UNI NEWS SERVICES – As the snows of winter thaw and grass begins to emerge, the Good Neighbor Iowa program is renewing its efforts to reduce the amount of harmful pesticides applied to urban landscapes.
|Wakema Park in Center Point, Iowa|
The Center Point Parks and Recreation is the latest landowner to join the University of Northern Iowa project. Wakema Park, a five-acre park in Center Point, Iowa, will now be managed without the use of weed killers, adding to a growing list of more than 188 parks across Iowa where mowed turf is managed without pesticides in order to protect child health, water quality and pollinators.
“We are looking forward to this adventure, and are always interested in ways to increase safety,” said Center Point Parks and Recreation Coordinator, Molly Stuelke.
Common lawn pesticides, which includes herbicides, insecticides and fungicides, are linked to a number of adverse health outcomes, particularly in children, such as prenatal and childhood cancers, chronic illnesses, neurodevelopmental delays and behavioral disorders.
The chemicals have also been shown to pollute local water supplies, pose a danger to pets and undermine bees and other pollinators by reducing biodiversity.

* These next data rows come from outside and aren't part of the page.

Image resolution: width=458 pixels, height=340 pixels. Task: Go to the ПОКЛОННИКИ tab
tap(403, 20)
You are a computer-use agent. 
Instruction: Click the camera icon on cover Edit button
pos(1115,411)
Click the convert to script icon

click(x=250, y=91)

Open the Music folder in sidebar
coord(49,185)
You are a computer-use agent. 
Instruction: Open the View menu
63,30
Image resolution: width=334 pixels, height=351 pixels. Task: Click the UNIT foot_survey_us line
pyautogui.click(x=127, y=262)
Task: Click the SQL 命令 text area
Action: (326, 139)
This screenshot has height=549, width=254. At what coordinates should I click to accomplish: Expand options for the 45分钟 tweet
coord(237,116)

Moreover, many pesticides are unnecessary, said Audrey Tran Lam, environmental health program manager for UNI’s Center for Energy and Environmental Education.
“This paradigm that lawns must be treated with chemicals to grow or look beautiful is not true,” Tran Lam said. “Committing to managing lawns without the use of chemicals is something individuals and institutions can do to improve the environmental health of our neighborhoods.”
Almost 350 institutions across the state have joined Good Neighbor Iowa, including 56 child care centers, 188 parks and 35 schools. The program has protected an estimated 20,000 children from pesticide exposure and prevented the application of about 62,000 pounds of the active ingredients in pesticides to Iowa watersheds.